Why didn’t IDF, Shin Bet report that air power wouldn't beat Hamas tunnels?

Why did the defense establishment stonewall the security cabinet on certain aspects of the tunnel threat, such as the limited effectiveness of air strikes?

A PALESTINIAN TERRORIST climbs out of a tunnel in the Gaza Strip during a graduation ceremony in Rafah earlier this month. (photo credit: SUHAIB SALEM / REUTERS)
A PALESTINIAN TERRORIST climbs out of a tunnel in the Gaza Strip during a graduation ceremony in Rafah earlier this month.
(photo credit: SUHAIB SALEM / REUTERS)
An air attack on Hamas’s tunnels was never going to work, and the defense establishment knew it all along.
As politicians try to portray State Comptroller Joseph Shapira’s 2014 Gaza war report as a battle – one between Prime Minister Benjamin Netanyahu and Education Minister Naftali Bennett over who is the better “Mr. Security” and who should lead the Right in Israel – that simple truth should not be lost.
Cutting through the politics, the real battle over how Israel handled the tunnel issue during the war is between former defense minister Moshe Ya’alon and most of the defense establishment on one side, and Shapira, Bennett and the IDF’s former southern commander on the other.
The central questions in 2014 for Ya’alon, former IDF chiefof- staff Lt.-Gen. Benny Gantz, former Shin Bet (Israel Security Agency) director Yoram Cohen and others were: Should we deal with the tunnels with air strikes or ground troops?

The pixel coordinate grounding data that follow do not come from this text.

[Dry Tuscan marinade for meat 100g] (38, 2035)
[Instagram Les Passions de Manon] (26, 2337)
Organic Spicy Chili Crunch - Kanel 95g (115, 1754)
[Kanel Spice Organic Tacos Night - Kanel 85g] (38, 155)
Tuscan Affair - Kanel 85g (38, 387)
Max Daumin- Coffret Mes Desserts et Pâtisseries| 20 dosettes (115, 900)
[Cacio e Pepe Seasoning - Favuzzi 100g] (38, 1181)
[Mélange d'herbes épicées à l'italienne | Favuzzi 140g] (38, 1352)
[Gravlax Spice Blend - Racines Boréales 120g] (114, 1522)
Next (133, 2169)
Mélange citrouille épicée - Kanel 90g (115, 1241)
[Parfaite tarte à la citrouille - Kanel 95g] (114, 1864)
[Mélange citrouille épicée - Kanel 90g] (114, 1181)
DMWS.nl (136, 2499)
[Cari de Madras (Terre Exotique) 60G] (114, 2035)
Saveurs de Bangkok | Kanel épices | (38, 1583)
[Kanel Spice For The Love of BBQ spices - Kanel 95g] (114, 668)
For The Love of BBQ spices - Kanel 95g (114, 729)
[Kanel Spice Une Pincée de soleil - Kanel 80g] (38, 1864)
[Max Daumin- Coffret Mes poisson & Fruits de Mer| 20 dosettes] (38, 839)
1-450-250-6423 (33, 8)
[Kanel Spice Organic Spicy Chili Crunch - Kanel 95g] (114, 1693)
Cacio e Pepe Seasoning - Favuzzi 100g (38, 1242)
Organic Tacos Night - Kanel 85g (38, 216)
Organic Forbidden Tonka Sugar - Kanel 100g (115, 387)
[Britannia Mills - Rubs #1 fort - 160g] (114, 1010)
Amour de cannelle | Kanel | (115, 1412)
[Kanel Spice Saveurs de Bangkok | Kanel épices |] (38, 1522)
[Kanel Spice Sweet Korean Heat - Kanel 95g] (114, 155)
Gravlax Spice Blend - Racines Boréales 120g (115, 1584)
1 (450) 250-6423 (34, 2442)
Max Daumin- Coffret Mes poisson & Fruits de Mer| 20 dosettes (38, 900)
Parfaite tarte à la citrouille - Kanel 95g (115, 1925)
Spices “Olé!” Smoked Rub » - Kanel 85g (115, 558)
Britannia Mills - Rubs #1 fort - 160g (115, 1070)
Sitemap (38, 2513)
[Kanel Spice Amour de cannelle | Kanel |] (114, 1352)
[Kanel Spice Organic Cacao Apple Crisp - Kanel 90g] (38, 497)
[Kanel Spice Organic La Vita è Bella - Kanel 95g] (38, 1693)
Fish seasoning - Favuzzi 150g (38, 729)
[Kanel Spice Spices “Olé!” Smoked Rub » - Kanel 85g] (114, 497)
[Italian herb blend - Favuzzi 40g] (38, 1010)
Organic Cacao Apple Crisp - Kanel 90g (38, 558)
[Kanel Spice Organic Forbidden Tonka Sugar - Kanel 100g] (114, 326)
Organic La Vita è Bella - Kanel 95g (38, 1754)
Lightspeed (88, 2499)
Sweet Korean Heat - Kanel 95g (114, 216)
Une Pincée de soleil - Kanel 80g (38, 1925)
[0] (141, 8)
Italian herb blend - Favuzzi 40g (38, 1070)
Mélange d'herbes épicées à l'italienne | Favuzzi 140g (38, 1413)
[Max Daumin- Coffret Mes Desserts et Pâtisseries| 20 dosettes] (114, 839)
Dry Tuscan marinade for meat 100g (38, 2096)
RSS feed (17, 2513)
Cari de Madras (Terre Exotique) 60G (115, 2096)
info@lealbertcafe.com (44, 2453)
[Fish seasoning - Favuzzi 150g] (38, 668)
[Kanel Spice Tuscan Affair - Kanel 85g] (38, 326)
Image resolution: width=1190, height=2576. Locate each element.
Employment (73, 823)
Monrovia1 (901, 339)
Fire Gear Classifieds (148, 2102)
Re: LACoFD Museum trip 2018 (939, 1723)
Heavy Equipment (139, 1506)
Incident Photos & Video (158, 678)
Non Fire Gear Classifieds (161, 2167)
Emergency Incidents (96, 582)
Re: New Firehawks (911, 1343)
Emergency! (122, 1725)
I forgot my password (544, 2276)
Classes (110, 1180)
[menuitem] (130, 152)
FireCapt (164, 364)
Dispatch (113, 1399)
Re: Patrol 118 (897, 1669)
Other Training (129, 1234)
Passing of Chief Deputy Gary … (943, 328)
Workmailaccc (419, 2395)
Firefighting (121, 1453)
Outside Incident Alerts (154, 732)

How much information should we share with the security cabinet on the issue?
The report reveals that, leading up to the war, top defense establishment figures were in near-unanimous agreement that air strikes would be ineffective in blowing up the tunnels and rendering them unusable.
In fact, the main view was that air strikes might even make later attempts to fully eliminate the tunnels more difficult; impact from the strikes would not completely destroy them, but could impede ground forces entering and maneuvering inside them for that purpose.
In joint meetings in 2013 – on January 31 and May 16 – Cohen told Netanyahu that air strikes would only be partially effective against Hamas’s tunnels.
In a letter to Netanyahu on March 21, 2013, Cohen told the prime minister that Hamas showed a trend of returning and rehabilitating tunnels which were hit from the air.
In a March 24, 2014, military intelligence memorandum, it was noted that an air attack on the tunnels was problematic.
In summarizing conclusions from a June 30, 2014, defense establishment status meeting on Operation Brother’s Keeper chaired by Ya’alon, the defense minister said he “accepts the position that was presented not to use air strikes against... tunnels due to the limited value [of such an attack] and the damage which is liable to be caused.”
Yet, when the issue was presented to the security cabinet on the eve of the war, all the security chiefs supported air strikes without even mentioning their prior reservations.
Naftali Bennett even asked multiple times about whether air strikes would be effective on tunnels and his objections were rebuffed.
How could this possibly be justified or make any sense? And how does attacking the comptroller for being “political” address this glaring contradiction? Netanyahu passed the buck, telling the comptroller it was complicated, but that, ultimately, he followed the recommendations of Ya’alon and Gantz.
Ya’alon explained to the comptroller that the original purpose of attacking the tunnels from the air was not to neutralize them entirely, but to pressure Hamas into a cease-fire, without the need of sending ground forces into Gaza (as was done in the 2012 Gaza war).
Gantz and the current IDF spokesman explained that air strikes were the best, or the only, available option in trying not to use ground troops.
He added that the security cabinet knew the air strikes might damage the ability of ground troops to clear the tunnels later – though the ministers say they did not know this, and Shapira takes the ministers’ side on the issue.
Curiously, Cohen is the only one who told the comptroller he had changed his recommendation, and the only one who said it was because the Air Force, until July 2014, said it had acquired new, better, and more useful capabilities for striking tunnels.
In contrast, former IDF Southern Commander Maj.-Gen. Sami Tourgeman is on record as having been against using air power on the tunnels and wanting to go in with ground forces to deal with them from the start, since the IDF didn’t always get that opportunity. However, his concerns were raised within the army, and his superiors did not pass those concerns on to the cabinet.
Meanwhile, Bennett was asking questions along the same lines of Tourgemon’s and the defense establishment’s earlier doubts, but was stonewalled by Ya’alon.
The comptroller says – straight out – that Ya’alon and company messed up in deciding to use air strikes, and in not sharing their doubts with the security cabinet.
This is the crux of the battle over the tunnels between Ya’alon, Gantz, the IDF and Cohen on one side and Bennett, Tourgemon and the comptroller on the other.
In short, it appears the defense establishment stonewalled the security cabinet on certain aspects of the tunnel threat, such as the limited effectiveness of air strikes, because they wanted to delay or avoid a ground war at almost all costs – a war that Bennett thought was necessary from the start.